Machine learning approaches need good training sets to succeed. Luckily, several ancient manuscripts have been already transcribed by paleographers and exist as critical printed editions. These transcriptions could serve as a relevant starting point for developing automatic encoders. However, an additional step must be performed to use these materials as training sets in machine learning approaches: transcriptions must be aligned with digital images of the manuscripts. Most handwritten documents have transcription aligned only at the page level. To be used as a training set, it is necessary to generate a mapping at the line level at the very least.
The goal of this paper is to present a full transcription alignment system for historical Latin page documents using Hidden Markov Models (HMMs). In this work, we focus on the Statuti of the Doge Tiepolo, a manuscript transcribed and studied extensively by Prof. Lorenzo Tomasin (2001; 2007). Our system presents many advantages, such as the following; no segmentation into words is needed, the emission probability density functions of the HMMs can be trained to model variations of the character shapes, and the same system can be used for transcription alignment and recognition in an incremental training process.

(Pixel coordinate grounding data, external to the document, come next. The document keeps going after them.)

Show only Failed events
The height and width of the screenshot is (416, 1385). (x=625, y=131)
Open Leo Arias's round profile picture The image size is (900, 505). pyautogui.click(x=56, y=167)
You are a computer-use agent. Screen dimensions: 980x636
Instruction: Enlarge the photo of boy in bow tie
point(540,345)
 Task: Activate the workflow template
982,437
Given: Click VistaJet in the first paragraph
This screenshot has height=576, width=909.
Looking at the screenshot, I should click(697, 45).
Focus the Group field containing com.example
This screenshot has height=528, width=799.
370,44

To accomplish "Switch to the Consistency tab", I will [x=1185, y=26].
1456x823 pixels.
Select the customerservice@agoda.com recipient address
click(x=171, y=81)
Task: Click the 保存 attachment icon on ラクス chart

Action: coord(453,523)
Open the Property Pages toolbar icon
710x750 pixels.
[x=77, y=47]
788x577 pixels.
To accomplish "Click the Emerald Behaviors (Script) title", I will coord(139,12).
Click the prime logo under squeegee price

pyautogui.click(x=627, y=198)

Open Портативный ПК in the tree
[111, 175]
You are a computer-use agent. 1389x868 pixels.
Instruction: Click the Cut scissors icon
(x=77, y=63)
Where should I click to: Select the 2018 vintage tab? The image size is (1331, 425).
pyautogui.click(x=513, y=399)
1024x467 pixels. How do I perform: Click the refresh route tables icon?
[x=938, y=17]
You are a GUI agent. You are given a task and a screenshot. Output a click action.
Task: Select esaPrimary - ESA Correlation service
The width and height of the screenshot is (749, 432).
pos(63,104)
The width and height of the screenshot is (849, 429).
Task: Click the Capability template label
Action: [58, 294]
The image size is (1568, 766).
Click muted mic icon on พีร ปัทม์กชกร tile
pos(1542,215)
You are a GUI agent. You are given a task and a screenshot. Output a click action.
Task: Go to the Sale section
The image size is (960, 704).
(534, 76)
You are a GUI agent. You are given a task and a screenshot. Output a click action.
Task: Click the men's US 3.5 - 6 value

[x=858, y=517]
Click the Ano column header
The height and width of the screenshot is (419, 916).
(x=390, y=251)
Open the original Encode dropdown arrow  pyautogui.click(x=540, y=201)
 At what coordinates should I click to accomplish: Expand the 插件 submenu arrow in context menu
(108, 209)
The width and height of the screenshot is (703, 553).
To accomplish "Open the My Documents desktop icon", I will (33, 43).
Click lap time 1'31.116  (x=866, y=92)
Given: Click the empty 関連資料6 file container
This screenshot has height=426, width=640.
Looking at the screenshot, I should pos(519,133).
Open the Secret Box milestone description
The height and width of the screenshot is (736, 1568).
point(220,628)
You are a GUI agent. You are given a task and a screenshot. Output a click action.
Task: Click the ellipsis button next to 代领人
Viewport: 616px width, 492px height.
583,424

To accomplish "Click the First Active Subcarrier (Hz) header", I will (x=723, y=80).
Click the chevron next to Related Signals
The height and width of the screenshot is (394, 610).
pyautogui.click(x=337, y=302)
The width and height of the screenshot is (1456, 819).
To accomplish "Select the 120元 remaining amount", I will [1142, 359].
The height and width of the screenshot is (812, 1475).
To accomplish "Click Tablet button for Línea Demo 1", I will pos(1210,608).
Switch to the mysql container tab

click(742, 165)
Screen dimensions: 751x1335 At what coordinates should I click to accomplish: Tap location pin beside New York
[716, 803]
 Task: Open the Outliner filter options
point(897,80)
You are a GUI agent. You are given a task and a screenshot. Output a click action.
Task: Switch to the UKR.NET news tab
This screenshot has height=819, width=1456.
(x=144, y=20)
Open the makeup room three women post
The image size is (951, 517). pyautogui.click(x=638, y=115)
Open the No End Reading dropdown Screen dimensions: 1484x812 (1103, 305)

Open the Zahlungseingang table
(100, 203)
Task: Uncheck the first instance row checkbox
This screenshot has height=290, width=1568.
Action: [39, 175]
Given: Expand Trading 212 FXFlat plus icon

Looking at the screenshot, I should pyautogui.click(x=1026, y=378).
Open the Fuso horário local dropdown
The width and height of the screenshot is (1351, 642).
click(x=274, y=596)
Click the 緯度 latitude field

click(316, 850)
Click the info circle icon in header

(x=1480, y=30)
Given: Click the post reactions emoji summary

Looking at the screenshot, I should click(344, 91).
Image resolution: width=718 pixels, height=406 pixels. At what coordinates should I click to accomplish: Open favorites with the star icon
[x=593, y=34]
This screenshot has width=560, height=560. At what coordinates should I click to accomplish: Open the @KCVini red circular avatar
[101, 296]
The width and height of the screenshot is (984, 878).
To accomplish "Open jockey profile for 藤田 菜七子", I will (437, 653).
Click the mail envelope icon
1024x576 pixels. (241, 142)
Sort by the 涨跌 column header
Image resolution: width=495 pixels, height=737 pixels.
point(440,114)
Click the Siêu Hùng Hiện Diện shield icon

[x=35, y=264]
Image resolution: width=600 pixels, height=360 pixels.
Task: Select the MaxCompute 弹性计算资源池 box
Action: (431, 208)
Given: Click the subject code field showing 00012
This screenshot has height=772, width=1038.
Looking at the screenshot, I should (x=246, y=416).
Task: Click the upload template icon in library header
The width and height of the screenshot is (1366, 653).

So, the decoding procedure will carry out recognition of words/lines, line/word transcription alignment, and segmentation into words/character models at the same time.
Statuta Veneta of the Duke Iacopo Tiepolo are the principal statutory norms of the Venetian Middle Ages, which were promulgated in 1242.
It is one of the most ancient experiments of translation in vulgar of an Italian normative source, and it represents the act of foundation of a linguistic register. The existence of multiple medieval versions of the
Statuta Veneta in the vernacular has already been verified; the most ancient has been found in three manuscripts held in Vienna and in Venice (Tomasin, 2001; 2007). Prof. Lorenzo Tomasin has already carried out a complete transcription of the Vienna manuscript.
In this work, we use the Venetian version of the manuscript (Senato e collegio Miscellanea Statuta Veneta) with a diplomatic transcription of 72 pages. A diplomatic transcription copies everything it sees as it is. An example of a page image and its transcription is presented in Figure 1.
Figure 1. Page image and transcription from the Statuti del Doge Tiepolo corpus.
In this section we describe the four main steps of our method: page segmentation, text segmentation, textline detection, and transcription alignment.
The first processing step aims at segmenting each page of the scanned document. Each scanned image contains one page surrounded by a black border and a portion of the subsequent page (Figure 2).
Figure 2. Scanned image from the Statuti del Doge Tiepolo corpus.
To segment the page we use a binarization-based approach, as follows:
Binarization using the technique proposed by
(2013) (Figure 3).
Contour Detection: The binarized image is processed in order to extract all the contours (Figure 4) (Suzuki, 1985).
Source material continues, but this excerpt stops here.